About this exercise:
Apart from the pictures, every record here must be copied word for word.
*** Opening of Available data ***
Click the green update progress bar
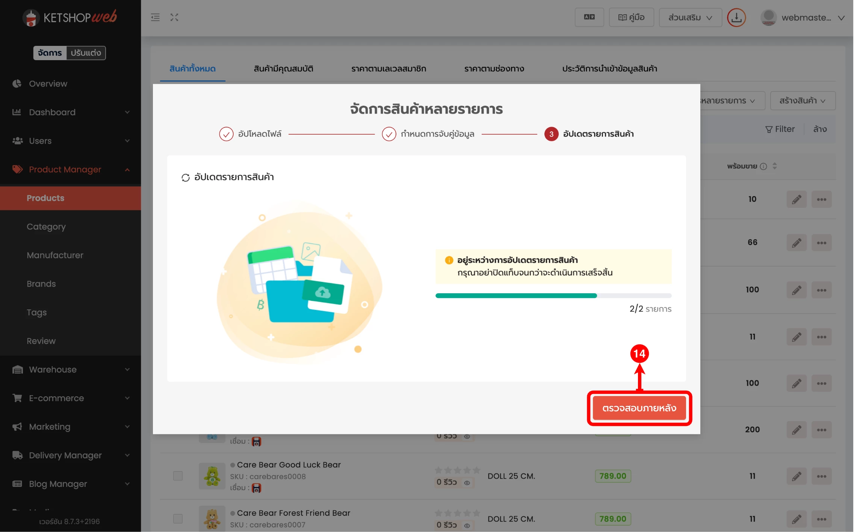The height and width of the screenshot is (532, 854). click(553, 296)

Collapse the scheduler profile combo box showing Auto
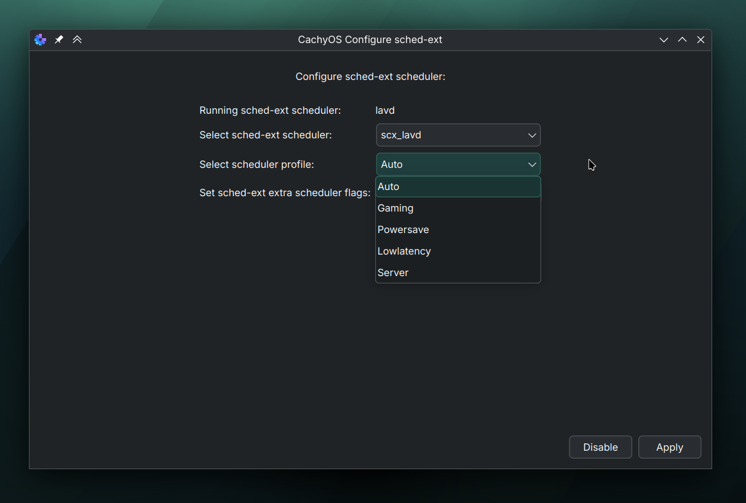point(451,165)
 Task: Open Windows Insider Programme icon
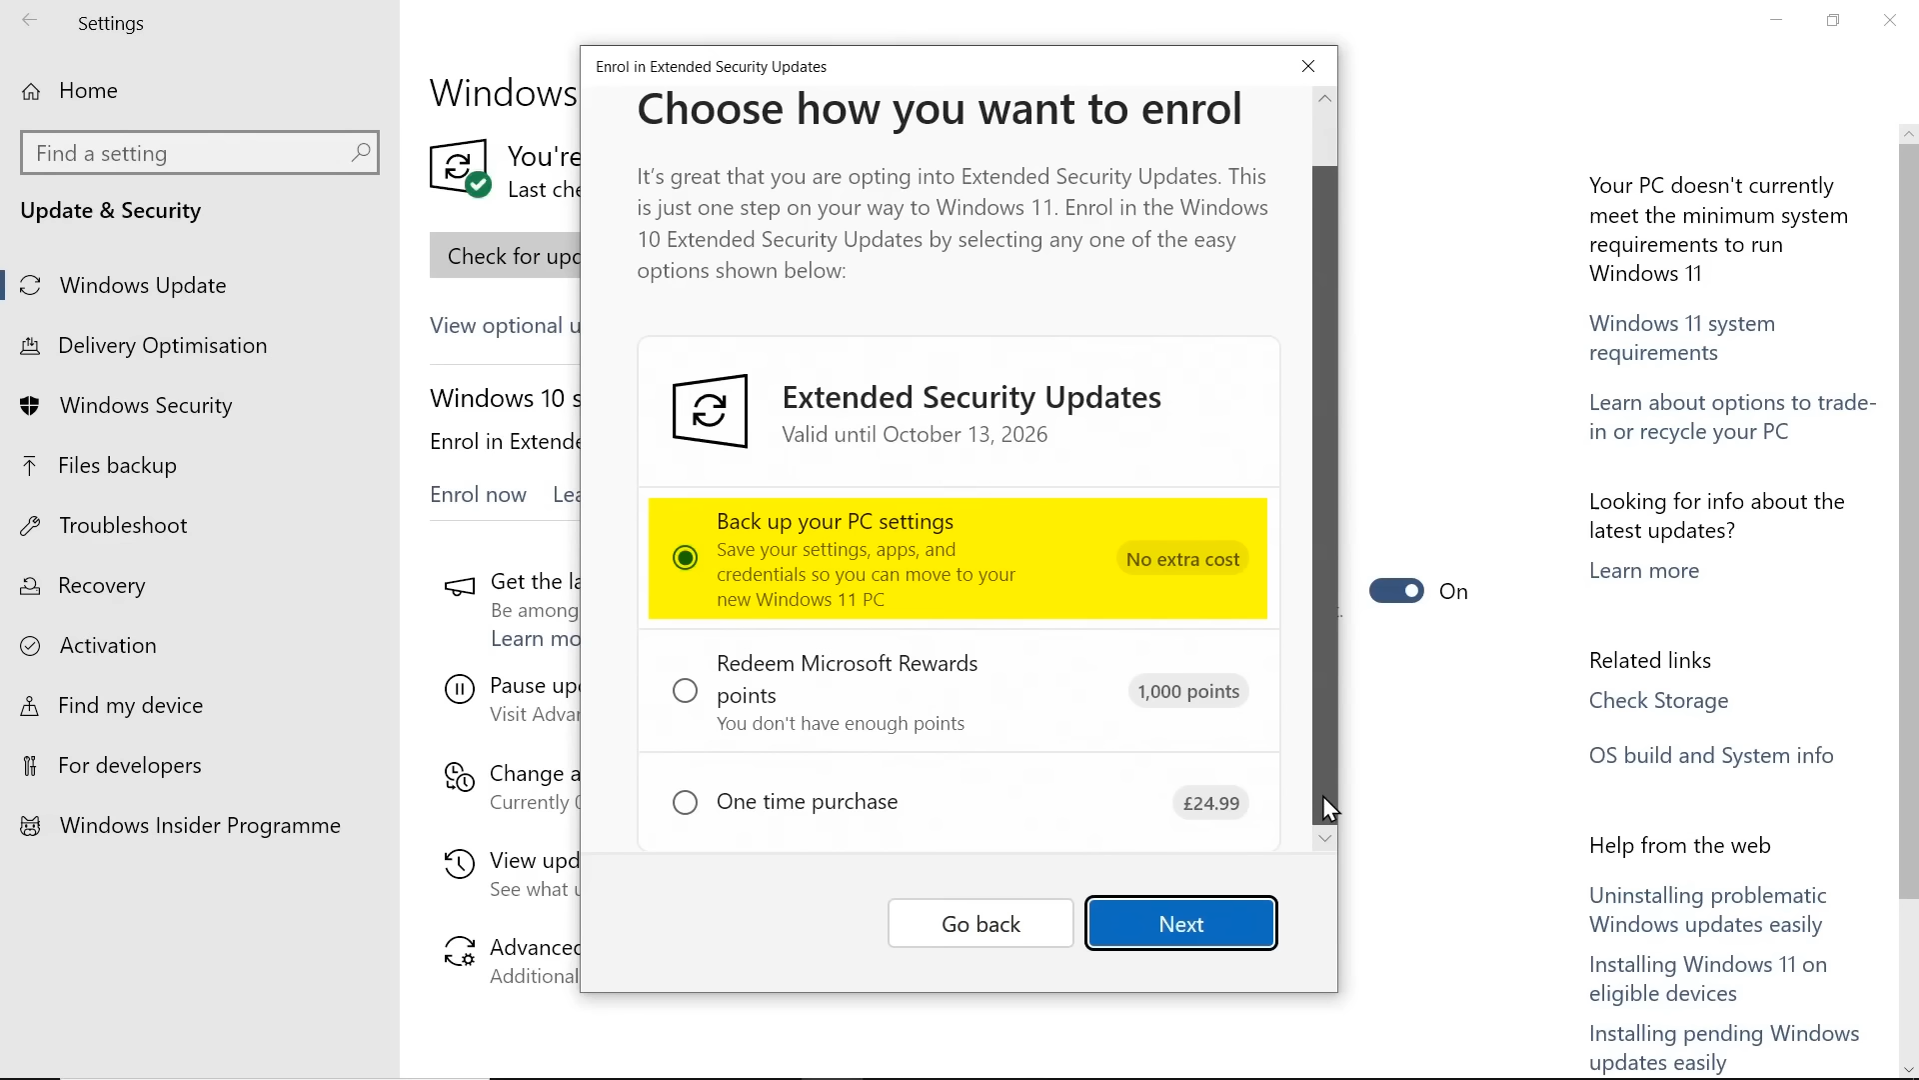(x=31, y=826)
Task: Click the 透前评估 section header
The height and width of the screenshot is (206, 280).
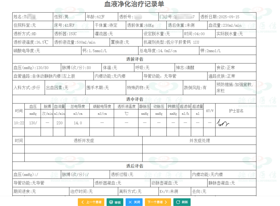Action: [x=135, y=59]
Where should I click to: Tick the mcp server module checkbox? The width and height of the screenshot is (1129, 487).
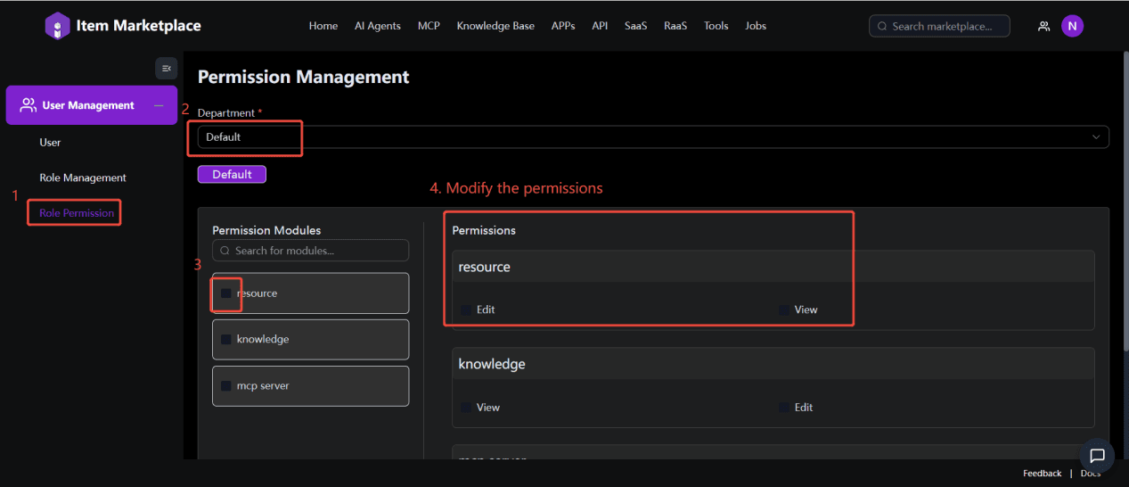coord(226,386)
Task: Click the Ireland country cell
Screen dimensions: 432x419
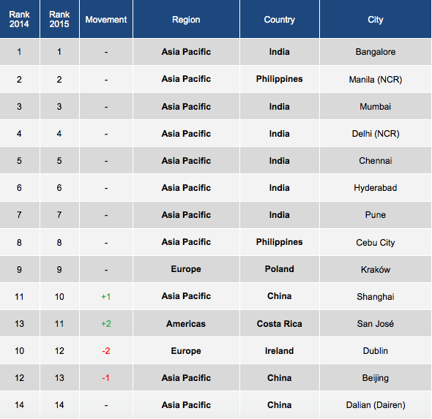Action: 280,351
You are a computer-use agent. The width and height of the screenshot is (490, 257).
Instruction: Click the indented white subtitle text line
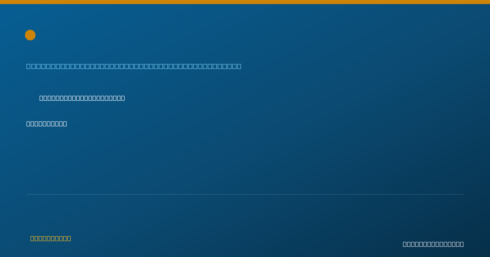pyautogui.click(x=82, y=98)
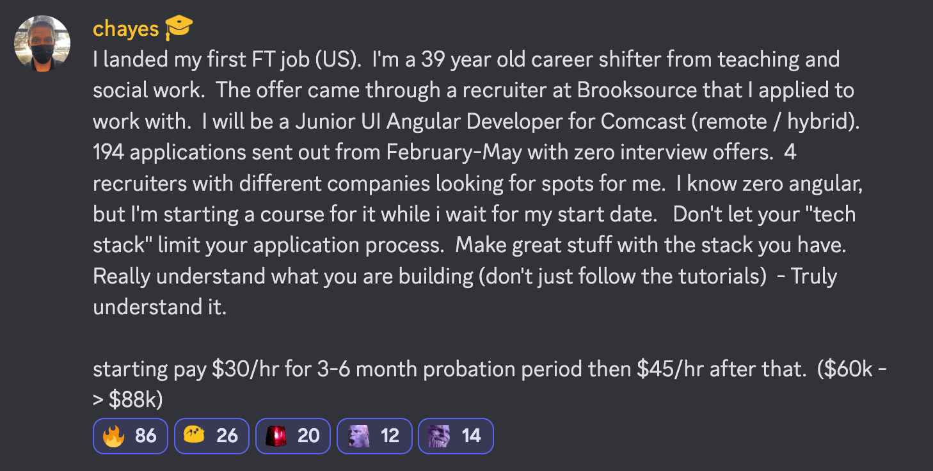Click the graduation cap badge beside chayes
The image size is (933, 471).
coord(179,28)
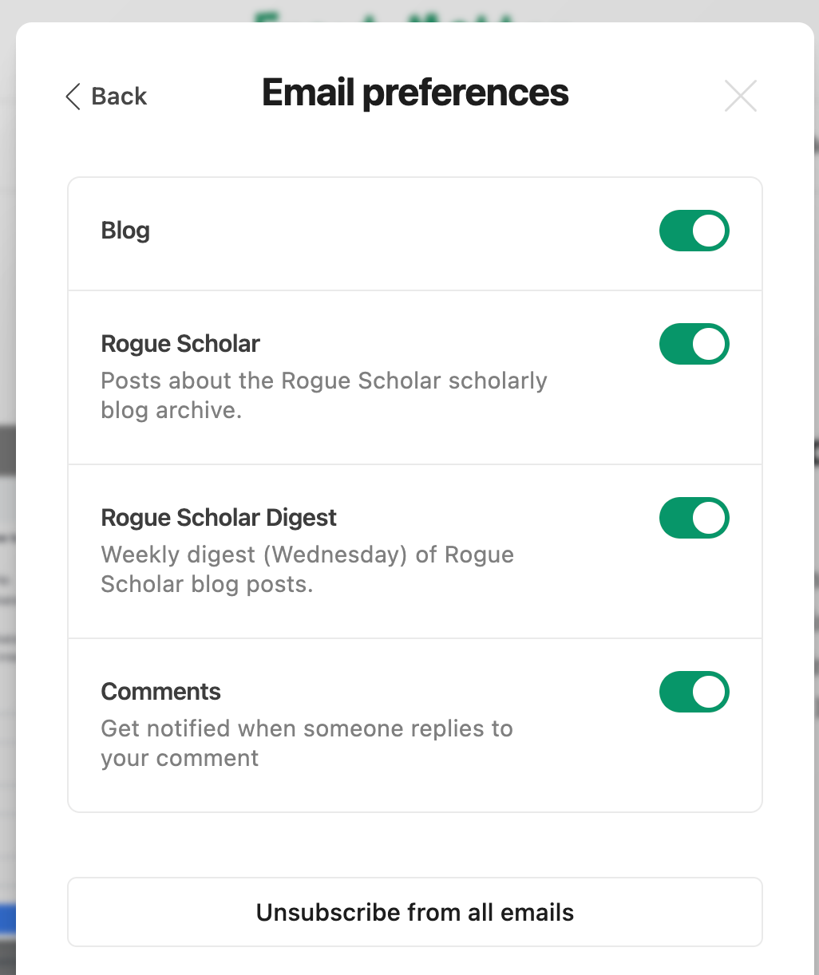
*** Close of Available data ***
Result for this exercise:
Click the green update progress bar
The height and width of the screenshot is (532, 854). click(553, 296)

Collapse the scheduler profile combo box showing Auto
point(451,165)
 Task: Open Windows Insider Programme icon
(x=31, y=826)
Task: Click the 透前评估 section header
The height and width of the screenshot is (206, 280).
Action: [x=135, y=59]
Where should I click to: Tick the mcp server module checkbox? The width and height of the screenshot is (1129, 487).
coord(226,386)
Task: Click the Ireland country cell
Screen dimensions: 432x419
Action: 280,351
You are a computer-use agent. The width and height of the screenshot is (490, 257).
Instruction: Click the indented white subtitle text line
pyautogui.click(x=82, y=98)
Click the graduation cap badge beside chayes
The image size is (933, 471).
coord(179,28)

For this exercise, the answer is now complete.